** EXTRACT **
────────────────

Chancellor Jeremy Hunt has confirmed that government support for energy bills will be targeted at the most vulnerable after April, in a move expected to cost millions of households hundreds of pounds.
And he said that “we are all going to be paying a bit more tax” after he sets out his tax and spend plans in Thursday’s Autumn Statement
Speaking days ahead of the crucial mini-Budget , Mr Hunt confirmed he expects the UK to plunge into recession and said his goal was to make it “as short and shallow as possible” by bearing down on inflation.
The chancellor confirmed his statement will include both tax rises and spending cuts to deal with the additional cost of energy, which he said was the equivalent of funding a second NHS each year.
And he said it will also feature “a long-term plan for clean energy, green energy and cheap energy” to ensure that the UK is never again at the mercy of international events like Russia’s war in Ukraine.
Speaking to Sky News’s Sunday with Sophy Ridge, Mr Hunt signalled that the government’s energy support plan – holding all households’ gas and electricity bills to an annual average of £2,500 for the six months to April at a cost of £60bn – is to be slashed back once the winter is over.
The statement will set out plans for “short-term support for people who need it, but also a long-term plan to really change our approach to energy”, he said.
Documents submitted to the Office for Budget Responsibility indicate that Mr Hunt intends to extend the scheme for a further six months at a considerably reduced cost of £20bn, according to The Sunday Times.
This could see the guarantee rising as high as £3,100, costing the average household an additional £600.
Mr Hunt said that his Autumn Statement package would mean everyone paying more tax, but pledged to ensure that the most vulnerable are protected.
“We will be asking everyone for sacrifices,” he told Sky News. “But in a fair society – as we are in the UK – there is only so much you can ask from people on the lowest incomes.”

────────────────

** DATA EXTRACT **
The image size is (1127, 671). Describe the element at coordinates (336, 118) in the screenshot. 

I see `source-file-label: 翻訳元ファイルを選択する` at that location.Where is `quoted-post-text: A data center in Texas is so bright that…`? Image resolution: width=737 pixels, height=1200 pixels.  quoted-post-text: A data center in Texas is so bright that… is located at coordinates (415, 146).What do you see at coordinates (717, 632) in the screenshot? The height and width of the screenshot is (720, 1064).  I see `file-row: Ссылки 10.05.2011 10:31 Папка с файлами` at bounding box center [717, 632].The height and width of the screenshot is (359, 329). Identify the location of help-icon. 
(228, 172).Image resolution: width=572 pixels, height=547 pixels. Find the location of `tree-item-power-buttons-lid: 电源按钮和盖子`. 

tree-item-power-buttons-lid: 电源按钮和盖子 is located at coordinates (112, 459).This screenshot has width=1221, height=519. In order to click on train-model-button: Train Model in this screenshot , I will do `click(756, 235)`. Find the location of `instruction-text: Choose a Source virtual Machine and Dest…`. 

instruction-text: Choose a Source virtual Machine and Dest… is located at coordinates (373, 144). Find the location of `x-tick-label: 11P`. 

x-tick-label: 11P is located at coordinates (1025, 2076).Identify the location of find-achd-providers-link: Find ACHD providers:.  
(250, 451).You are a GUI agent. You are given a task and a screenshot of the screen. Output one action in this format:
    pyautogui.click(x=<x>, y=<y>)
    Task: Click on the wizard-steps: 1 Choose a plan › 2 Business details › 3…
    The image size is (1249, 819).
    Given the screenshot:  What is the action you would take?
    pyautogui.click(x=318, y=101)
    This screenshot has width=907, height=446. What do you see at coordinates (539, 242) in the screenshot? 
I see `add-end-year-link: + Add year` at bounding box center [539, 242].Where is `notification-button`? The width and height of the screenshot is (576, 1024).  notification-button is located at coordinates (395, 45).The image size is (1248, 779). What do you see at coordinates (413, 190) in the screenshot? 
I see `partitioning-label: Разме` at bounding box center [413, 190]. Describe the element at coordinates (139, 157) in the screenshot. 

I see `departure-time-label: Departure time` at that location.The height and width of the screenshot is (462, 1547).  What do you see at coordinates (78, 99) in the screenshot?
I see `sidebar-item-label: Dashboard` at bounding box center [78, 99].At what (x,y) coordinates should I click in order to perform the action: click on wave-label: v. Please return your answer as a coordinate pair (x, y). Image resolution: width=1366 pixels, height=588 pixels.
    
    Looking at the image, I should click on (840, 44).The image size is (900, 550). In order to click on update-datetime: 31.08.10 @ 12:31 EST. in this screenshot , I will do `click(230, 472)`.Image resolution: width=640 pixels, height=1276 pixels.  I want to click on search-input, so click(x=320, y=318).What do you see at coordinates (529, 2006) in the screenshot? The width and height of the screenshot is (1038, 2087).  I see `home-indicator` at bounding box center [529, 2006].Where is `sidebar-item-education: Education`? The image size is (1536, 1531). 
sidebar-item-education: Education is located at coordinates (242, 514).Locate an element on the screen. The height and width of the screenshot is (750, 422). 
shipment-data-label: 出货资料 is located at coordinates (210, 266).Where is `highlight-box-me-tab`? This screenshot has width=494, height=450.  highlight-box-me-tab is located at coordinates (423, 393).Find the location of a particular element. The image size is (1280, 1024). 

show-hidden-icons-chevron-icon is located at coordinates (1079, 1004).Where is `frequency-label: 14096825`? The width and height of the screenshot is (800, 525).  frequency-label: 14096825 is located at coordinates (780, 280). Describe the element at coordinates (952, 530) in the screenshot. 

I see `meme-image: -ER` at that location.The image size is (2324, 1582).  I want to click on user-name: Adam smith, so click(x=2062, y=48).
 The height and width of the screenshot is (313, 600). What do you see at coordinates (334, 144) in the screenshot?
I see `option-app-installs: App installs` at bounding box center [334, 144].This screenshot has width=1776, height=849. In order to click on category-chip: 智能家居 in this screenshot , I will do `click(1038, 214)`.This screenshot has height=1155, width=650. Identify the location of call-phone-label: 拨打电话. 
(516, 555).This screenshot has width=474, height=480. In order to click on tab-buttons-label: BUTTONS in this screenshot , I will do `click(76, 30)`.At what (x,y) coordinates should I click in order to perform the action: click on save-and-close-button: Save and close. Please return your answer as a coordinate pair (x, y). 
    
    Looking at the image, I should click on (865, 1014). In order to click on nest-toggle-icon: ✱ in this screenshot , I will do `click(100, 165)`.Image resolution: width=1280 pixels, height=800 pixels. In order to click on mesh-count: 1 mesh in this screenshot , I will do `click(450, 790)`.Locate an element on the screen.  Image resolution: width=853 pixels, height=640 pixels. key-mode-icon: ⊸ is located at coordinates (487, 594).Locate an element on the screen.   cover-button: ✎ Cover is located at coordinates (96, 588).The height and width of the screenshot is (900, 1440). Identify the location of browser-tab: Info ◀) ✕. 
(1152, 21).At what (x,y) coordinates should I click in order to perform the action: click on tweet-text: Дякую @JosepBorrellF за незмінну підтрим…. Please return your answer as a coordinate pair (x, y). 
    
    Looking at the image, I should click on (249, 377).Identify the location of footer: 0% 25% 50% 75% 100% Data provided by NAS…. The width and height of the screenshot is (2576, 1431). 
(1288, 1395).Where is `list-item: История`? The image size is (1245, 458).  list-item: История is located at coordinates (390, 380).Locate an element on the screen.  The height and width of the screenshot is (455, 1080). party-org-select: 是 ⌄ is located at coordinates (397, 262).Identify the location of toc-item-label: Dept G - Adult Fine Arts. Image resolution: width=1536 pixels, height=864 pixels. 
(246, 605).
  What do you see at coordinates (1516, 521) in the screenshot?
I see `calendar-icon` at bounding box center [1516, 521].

────────────────

** EXERCISES **
1 > List every sum of money written with a £ sign in the article on energy bill support.
2 > Duplicate everything in the article on energy bill support from "And he said that" down to "war in Ukraine.".
The data here comes from a different source than the article on energy bill support.

** PROBLEM SOLUTIONS **
1 >
£2,500
£60bn
£20bn
£3,100
£600

2 >
And he said that “we are all going to be paying a bit more tax” after he sets out his tax and spend plans in Thursday’s Autumn Statement
Speaking days ahead of the crucial mini-Budget , Mr Hunt confirmed he expects the UK to plunge into recession and said his goal was to make it “as short and shallow as possible” by bearing down on inflation.
The chancellor confirmed his statement will include both tax rises and spending cuts to deal with the additional cost of energy, which he said was the equivalent of funding a second NHS each year.
And he said it will also feature “a long-term plan for clean energy, green energy and cheap energy” to ensure that the UK is never again at the mercy of international events like Russia’s war in Ukraine.